Theater in a Squared Circle by Jeff Archer

June 3, 2019

This is the type of book that would likely only have been made at a specific time (in this case, January 1999.) It’s far enough into boom period that the author was able to find a publisher for a 446 page wrestling book, but still early enough that it can keep a very general approach rather than having to cover a single particular niche.

There’s a curious theater-style Acts and Scenes structure to tie in with the title, but in effect this is a collection of interesting diversions into some elements of the wrestling industry that don’t get a lot of coverage.

The first section briefly covers the evolution of wrestling from ancient sport to modern entertainment, then explores why wrestling appeals as a form of theater, and the way only a proportion of the public “gets” its appeal.

Section two looks at some of the people involved in wrestling beyond the major stars. This breaks down into five chapters, each profiling and interviewing a range of individuals: “journeymen” (ie jobbers); newsletter writers; artists; professional journalists; and unsung heroes (mainly trainers.)

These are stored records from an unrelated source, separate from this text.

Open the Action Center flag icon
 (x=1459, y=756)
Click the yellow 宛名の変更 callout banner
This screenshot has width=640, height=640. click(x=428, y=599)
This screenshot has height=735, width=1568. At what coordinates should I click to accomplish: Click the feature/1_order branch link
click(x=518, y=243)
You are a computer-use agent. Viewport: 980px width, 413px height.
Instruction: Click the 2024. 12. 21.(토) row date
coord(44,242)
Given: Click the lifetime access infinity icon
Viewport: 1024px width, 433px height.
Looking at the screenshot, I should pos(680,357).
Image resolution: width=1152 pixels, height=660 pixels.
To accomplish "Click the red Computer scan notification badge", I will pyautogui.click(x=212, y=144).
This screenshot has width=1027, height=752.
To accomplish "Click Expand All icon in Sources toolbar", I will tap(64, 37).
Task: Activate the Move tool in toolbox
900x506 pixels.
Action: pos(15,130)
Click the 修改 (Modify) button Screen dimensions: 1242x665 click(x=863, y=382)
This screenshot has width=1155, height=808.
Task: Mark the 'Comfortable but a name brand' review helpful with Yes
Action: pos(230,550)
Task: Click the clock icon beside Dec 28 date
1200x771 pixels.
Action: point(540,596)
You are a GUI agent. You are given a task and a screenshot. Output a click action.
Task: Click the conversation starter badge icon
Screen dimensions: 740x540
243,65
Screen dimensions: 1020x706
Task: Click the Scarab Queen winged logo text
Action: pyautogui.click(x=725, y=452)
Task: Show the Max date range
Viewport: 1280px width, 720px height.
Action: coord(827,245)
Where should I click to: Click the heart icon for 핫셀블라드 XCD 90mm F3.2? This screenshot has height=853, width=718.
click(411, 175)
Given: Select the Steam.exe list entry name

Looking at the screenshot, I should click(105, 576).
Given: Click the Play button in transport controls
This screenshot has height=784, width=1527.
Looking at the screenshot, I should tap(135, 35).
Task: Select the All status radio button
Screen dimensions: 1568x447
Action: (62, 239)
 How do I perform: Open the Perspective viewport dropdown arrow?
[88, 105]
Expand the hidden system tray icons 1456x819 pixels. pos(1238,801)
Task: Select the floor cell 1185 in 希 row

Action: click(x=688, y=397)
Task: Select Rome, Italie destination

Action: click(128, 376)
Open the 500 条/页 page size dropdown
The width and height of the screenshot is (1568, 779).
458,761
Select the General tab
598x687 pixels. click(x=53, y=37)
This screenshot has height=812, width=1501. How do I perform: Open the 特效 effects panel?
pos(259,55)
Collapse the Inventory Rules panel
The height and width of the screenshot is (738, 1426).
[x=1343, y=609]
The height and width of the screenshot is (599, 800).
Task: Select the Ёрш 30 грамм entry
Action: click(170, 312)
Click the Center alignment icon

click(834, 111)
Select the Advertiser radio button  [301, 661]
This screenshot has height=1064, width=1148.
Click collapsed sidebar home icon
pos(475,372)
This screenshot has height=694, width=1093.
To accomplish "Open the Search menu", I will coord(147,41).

The final section has lengthy profiles of the Honky Tonk Man, “Genius” Lanny Poffo, Killer Kowalski, Bob Backlund and the then-recently deceased Louie Spicollo, the first three of whom are interviewed. The profiles are as much about their lives and experiences outside the ring as their pro wrestling work.

Altogether the book makes for an intriguing “selection box” of content, covering topics which wouldn’t necessarily make for a full book in themselves, but still justify their inclusion. It’s well worth a look given its low price, both in new and used form.